Billet post-attentats : 15 novembre 2015
- novembre 15, 2015
- by
- Mathilde Vermer
Alors quoi ?
On n’ira plus boire un verre sur les bords du canal St-Martin ?
Ce qui me frappe aujourd’hui, c’est que les attaques ont eu lieu sur l’axe République – Nation, l’axe des manifs, l’axe des révoltes. Ce n’est pas le Paris des touristes.
Pas le Paris des beaux quartiers.
Pas le Paris des instances politiques.
Pas le Paris des boutiques branchées.
Pas le Paris des affaires et des banques.
C’est le Paris des intellos, des artistes, des freelances, des militants, des jeunes actifs, le Paris où moi, ma soeur, tous nos amis habitent. C’est le Paris où nous nous retrouvons.
Le Petit Cambodge, j’y étais il y a quelques semaines avec mon groupe de copines féministes. La rue de Charonne, je la parcoure plusieurs fois par semaine avec le bus 76 qui m’emmène à Bastille. Le Bataclan, c’est là où je suis allée danser avec ma meilleure amie un soir d’été, un soir où elle a rencontré l’homme de sa vie. Rue de la Fontaine-au-roi, je me rappelle d’une longue conversation avec mon chéri, une après-midi de soleil, quand il faisait bon être en terrasse.
Hier, on a tous été pris pour cible, nous, la génération de trentenaires bobos, on nous a visés personnellement, dans nos valeurs, nos modes de vie, chez nous, et désormais, nous connaissons tous une personne, un ami d’ami, un collègue, un voisin, qui s’est envolée.
Aujourd’hui, j’ai beaucoup pleuré. J’ai eu très mal aussi.
Ce soir, au-delà de l’abattement, au-delà de l’immense tristesse, je prends mon stylo pour dire :
1/ que je rends hommage à mon amie Marie, avec qui j’étais hier au moment du drame, qui est retournée bosser ce matin, de façon volontaire, à l’hôpital où elle travaille, pour passer sa journée à répondre au téléphone, pour donner des infos aux familles qui cherchent un proche. Sa générosité me touche infiniment.

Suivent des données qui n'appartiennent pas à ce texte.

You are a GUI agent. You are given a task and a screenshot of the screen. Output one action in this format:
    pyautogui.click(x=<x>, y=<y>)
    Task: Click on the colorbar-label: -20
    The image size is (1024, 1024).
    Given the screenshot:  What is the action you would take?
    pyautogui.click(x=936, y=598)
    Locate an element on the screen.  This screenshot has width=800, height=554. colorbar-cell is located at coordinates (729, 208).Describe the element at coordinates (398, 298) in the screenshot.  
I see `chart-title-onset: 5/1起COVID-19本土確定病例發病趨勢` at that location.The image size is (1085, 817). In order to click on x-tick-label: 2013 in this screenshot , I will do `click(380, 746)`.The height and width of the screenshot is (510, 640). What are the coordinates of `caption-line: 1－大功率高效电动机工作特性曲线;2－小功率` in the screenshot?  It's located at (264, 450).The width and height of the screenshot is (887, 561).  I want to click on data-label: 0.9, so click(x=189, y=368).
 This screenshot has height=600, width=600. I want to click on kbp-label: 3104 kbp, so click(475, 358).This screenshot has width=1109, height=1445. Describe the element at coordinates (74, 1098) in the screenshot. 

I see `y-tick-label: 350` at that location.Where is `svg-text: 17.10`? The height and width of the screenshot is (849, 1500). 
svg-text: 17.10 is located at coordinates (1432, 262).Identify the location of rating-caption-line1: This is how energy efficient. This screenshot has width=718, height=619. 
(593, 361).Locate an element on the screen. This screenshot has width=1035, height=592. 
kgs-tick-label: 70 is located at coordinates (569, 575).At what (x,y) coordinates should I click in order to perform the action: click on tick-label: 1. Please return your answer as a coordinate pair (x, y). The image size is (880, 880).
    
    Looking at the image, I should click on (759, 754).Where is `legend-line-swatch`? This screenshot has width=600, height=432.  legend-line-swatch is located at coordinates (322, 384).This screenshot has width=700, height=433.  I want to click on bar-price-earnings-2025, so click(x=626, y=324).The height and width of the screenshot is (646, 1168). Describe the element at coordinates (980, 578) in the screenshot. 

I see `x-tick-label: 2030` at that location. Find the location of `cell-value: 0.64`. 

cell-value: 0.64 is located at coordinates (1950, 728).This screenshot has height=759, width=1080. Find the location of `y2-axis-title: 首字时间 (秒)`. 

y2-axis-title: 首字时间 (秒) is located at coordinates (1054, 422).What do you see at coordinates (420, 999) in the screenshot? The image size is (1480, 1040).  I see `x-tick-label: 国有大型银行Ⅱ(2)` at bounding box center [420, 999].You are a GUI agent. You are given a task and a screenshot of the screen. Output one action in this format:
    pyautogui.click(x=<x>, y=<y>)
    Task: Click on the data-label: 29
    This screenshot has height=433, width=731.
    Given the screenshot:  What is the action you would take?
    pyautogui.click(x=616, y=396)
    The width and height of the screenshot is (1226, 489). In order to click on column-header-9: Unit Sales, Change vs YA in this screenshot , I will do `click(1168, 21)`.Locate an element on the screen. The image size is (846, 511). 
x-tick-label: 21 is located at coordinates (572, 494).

2/ qu’ici, sur cet espace virtuel qu’est FB, cet espace où d’habitude j’écris le minimum, je proteste. Je proteste contre le choix de mon gouvernement de vendre des armes partout sur la planète et je m’élève publiquement pour que ce commerce cesse. Faut arrêter maintenant. Arrêter de vendre des avions, des chars, des fusils, des gens périssent partout sur terre à cause de ces engins, et nous sommes à notre tour victimes de la guerre. Arrêtons le délire d’alimenter les conflits : nous sommes tous reliés, ce qui arrive quelque part, nous revient irrémédiablement en boomerang.
3/ que je souhaite en tant que Française, en tant qu’Européenne, qu’on revoit nos politiques économiques. Depuis deux décennies, les inégalités grandissent, certains n’ont plus aucun horizon et se tournent vers le pire. Il est temps de faire quelque chose. Ce n’est plus possible que le désespoir créé une telle violence, trouvons des solutions. Tout de suite.
4/ que je refuse de mettre ma vie sociale et culturelle sur pause. Je veux continuer à aller au ciné, au théâtre, dans des expos. Rouvrez tout. L’art, c’est par essence, l’endroit de la transformation. Là où la boue de la douleur devient or, devient sens, devient partage. Là où mon âme encore et toujours se nourrit. N’ayons pas peur de fréquenter ses lieux qui font tout le charme de Paris. Que les portes y soient bien ouvertes, et pour le plus grand nombre. Que l’art soit notre refuge, notre café philo, notre étendard. Nous avons besoin de culture. Comme nous avons besoin de paix, de liberté et de fraternité.